AIM OF THE EXERCISE:
Return the material below unchanged, from its first line through the line that contains "point(92,91)", including both of those lines.

Element and text location data:

----------------

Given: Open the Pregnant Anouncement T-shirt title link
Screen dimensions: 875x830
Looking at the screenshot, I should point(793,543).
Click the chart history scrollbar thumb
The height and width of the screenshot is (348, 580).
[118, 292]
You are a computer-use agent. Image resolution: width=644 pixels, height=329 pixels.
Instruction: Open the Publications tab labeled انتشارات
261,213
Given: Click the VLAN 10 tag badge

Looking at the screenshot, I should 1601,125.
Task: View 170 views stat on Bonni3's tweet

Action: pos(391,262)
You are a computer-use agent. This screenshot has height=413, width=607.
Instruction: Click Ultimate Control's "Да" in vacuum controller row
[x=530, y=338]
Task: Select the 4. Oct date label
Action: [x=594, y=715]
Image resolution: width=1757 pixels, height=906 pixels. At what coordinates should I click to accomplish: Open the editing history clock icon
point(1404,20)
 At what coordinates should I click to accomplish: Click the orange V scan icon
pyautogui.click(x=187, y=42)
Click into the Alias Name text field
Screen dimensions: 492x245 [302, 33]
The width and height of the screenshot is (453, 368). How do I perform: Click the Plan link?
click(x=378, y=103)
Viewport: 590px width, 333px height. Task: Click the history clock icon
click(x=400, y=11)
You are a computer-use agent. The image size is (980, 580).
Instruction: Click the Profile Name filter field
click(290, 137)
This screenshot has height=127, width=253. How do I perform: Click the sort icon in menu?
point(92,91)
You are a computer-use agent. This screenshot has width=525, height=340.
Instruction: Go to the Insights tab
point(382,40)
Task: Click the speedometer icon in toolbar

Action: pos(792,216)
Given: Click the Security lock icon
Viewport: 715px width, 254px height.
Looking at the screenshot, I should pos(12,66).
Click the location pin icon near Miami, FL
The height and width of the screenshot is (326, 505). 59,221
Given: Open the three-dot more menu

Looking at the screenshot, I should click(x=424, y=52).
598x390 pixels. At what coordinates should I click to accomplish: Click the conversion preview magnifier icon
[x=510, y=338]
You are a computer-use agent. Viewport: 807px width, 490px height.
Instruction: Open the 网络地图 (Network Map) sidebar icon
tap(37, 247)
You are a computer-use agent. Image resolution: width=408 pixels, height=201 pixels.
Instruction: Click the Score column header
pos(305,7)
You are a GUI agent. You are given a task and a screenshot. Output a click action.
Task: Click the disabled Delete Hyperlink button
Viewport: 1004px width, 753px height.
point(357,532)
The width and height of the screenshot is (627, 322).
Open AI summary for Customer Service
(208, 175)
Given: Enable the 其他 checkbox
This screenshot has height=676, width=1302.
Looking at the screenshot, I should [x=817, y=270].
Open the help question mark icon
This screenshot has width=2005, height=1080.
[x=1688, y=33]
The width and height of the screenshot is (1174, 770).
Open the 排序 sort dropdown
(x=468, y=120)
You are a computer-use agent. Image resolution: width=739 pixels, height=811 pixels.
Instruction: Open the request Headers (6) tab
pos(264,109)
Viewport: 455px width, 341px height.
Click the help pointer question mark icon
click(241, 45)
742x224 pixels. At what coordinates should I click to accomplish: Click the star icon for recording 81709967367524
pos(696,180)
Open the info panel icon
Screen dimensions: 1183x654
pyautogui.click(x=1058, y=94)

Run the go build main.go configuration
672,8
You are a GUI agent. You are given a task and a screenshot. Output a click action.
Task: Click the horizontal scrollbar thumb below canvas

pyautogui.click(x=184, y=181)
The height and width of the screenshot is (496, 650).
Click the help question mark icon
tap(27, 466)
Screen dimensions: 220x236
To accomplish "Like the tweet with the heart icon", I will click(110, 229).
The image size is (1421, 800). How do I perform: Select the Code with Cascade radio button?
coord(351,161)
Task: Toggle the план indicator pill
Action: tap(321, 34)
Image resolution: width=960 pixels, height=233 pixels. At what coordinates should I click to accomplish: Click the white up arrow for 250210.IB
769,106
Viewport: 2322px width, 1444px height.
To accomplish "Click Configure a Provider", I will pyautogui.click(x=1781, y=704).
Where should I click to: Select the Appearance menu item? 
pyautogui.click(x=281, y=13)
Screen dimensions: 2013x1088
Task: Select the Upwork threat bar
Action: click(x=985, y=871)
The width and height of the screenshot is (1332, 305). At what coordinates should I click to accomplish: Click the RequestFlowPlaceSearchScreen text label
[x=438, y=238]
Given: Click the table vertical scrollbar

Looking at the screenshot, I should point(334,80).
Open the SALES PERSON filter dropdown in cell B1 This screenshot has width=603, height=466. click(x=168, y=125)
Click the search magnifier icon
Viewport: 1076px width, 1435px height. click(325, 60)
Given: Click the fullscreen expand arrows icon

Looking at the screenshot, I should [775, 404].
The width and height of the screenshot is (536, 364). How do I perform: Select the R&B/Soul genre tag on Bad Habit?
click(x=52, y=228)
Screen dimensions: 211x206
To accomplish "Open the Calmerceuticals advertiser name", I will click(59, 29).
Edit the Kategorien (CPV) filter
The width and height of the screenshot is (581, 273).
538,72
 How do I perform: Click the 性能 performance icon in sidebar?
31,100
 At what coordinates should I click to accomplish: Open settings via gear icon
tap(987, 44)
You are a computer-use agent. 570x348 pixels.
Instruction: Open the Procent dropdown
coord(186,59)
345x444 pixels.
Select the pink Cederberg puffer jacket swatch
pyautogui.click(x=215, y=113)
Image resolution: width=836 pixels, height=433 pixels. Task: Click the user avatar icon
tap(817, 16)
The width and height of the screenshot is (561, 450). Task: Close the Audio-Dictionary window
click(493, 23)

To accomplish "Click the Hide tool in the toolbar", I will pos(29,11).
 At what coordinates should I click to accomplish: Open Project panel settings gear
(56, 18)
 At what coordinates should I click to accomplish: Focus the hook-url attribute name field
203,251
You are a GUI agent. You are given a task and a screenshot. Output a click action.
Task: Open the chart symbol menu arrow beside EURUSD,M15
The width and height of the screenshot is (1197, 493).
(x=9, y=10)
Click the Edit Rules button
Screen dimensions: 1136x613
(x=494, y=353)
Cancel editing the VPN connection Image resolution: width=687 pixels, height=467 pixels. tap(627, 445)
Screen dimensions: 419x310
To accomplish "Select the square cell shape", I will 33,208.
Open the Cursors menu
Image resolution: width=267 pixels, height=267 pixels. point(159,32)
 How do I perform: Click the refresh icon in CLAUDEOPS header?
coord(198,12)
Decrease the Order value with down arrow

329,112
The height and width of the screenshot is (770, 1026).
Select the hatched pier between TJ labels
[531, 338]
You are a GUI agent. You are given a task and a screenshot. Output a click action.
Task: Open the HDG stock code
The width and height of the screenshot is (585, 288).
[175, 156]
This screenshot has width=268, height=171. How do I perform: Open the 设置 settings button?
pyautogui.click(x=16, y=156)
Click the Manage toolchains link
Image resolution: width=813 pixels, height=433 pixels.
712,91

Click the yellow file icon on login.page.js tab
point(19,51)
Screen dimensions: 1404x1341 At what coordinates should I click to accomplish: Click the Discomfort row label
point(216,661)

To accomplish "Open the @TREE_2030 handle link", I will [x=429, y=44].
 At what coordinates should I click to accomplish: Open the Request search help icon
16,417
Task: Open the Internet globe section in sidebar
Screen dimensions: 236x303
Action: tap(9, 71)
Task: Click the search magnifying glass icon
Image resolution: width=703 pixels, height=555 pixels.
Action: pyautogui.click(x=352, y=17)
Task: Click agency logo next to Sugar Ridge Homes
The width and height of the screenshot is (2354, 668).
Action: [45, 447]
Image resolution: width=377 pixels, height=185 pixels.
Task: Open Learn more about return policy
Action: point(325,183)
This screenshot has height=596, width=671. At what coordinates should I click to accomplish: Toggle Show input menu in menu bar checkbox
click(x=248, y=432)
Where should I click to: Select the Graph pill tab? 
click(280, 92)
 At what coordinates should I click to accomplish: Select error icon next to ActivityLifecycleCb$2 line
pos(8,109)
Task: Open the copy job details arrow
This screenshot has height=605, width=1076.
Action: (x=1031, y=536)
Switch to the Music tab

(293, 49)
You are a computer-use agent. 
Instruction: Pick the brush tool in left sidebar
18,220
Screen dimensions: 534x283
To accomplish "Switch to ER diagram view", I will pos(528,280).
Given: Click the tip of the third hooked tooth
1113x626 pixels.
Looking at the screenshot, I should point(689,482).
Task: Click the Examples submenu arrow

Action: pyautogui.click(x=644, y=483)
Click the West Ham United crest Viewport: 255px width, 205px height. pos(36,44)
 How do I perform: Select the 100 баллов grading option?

----------------

CORRECT RESPONSE:
Given: Open the Pregnant Anouncement T-shirt title link
Screen dimensions: 875x830
Looking at the screenshot, I should point(793,543).
Click the chart history scrollbar thumb
The height and width of the screenshot is (348, 580).
[118, 292]
You are a computer-use agent. Image resolution: width=644 pixels, height=329 pixels.
Instruction: Open the Publications tab labeled انتشارات
261,213
Given: Click the VLAN 10 tag badge

Looking at the screenshot, I should 1601,125.
Task: View 170 views stat on Bonni3's tweet

Action: pos(391,262)
You are a computer-use agent. This screenshot has height=413, width=607.
Instruction: Click Ultimate Control's "Да" in vacuum controller row
[x=530, y=338]
Task: Select the 4. Oct date label
Action: [x=594, y=715]
Image resolution: width=1757 pixels, height=906 pixels. At what coordinates should I click to accomplish: Open the editing history clock icon
point(1404,20)
 At what coordinates should I click to accomplish: Click the orange V scan icon
pyautogui.click(x=187, y=42)
Click into the Alias Name text field
Screen dimensions: 492x245 [302, 33]
The width and height of the screenshot is (453, 368). How do I perform: Click the Plan link?
click(x=378, y=103)
Viewport: 590px width, 333px height. Task: Click the history clock icon
click(x=400, y=11)
You are a computer-use agent. The image size is (980, 580).
Instruction: Click the Profile Name filter field
click(290, 137)
This screenshot has height=127, width=253. How do I perform: Click the sort icon in menu?
point(92,91)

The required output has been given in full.